There aren’t many points of access to the garden for someone of this size unless you can climb a fence like a fox or a cat, but under the gates giving on to the street there are gaps and the fence panels are getting a bit ramshackle and warped. Wildlife sites always ask us to leave our gardens not too tidy, to leave dark and damp corners and a bit of rubbish here and there to provide cover and always leave water out somewhere for anyone passing who might need a drink.

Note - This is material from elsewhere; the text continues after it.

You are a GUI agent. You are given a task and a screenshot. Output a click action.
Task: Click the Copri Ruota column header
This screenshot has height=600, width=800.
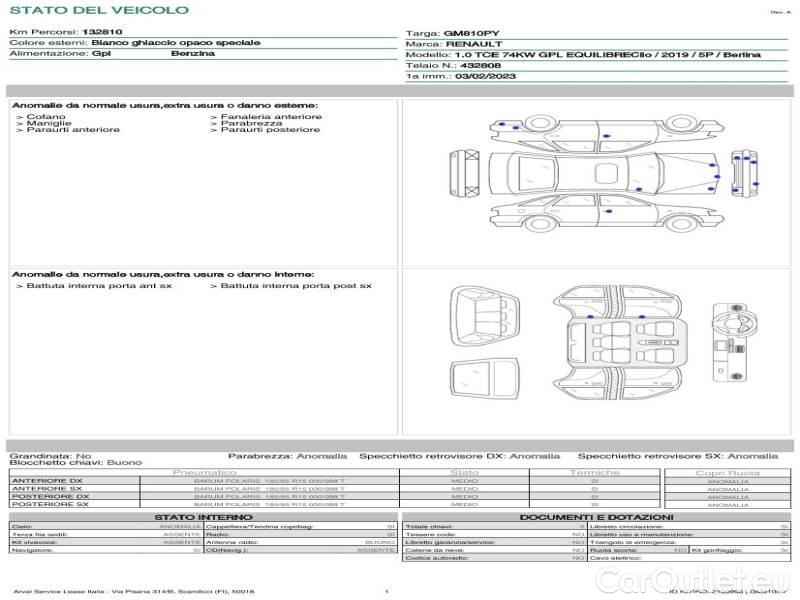coord(727,472)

Hedgehogs are a good sign of a healthy environment and we should make it a little easier for them not harder.
LIttle hedgehog I celebrate your bravery in coming into the garden, I would put out food for you, except I don’t want to feed the neighbourhood cats and the dogs would eat it as well and they might get into a scrap with you.
You looked big and healthy and in no need of extra food from me today. I wish you well and a happy and long life and I have told our neighbour to look out for you too! Come back for a drink anytime!
This by the way is not a hedgehog but a Tawashi! Fantastic for gently scrubbing new potatoes and carrots and it doesn’t seem to get mouldy or stinky. I love my tawashi!
Footnote :
For those interested in pottery, the pot came from Hookshouse Pottery, Gloucestershire and was made by Christopher White. They have a beautiful garden which they open for the National Garden Scheme to coincide with an exhibition. We went last year, not this. I think the pottery is open throughout the year.
Hi
Loved the photos. Last saw hedgehogs when I was living with my now husband in Gloucester – we found 3 babies right in the middle of the front lawn. After waiting to see if the mother would return and calling the local rescue centre Kevin took all 3 to the centre. We were later told that all 3 had survived and had been returned to the wild. I was very unsure about disturbing them and it is always a dilemna to know whether to leave wildlife for parents to return or to ‘rescue’. However I am so pleased that those 3 added to the local numbers.
Elaine
I wonder if it is all those children’s books that we grew up on that make us so benignly disposed to animals like hedgehogs. I really went quite soft and mushy this morning as this one took off clambering over the bricks and squeezing back through the fence. How good to know that yours were returned safely to the wild, I think I would have done the same, rang around and taken advice. The fear is that the parent has been killed somewhere and then the babies won’t survive on their own isn’t it? I am so glad you enjoyed the photos!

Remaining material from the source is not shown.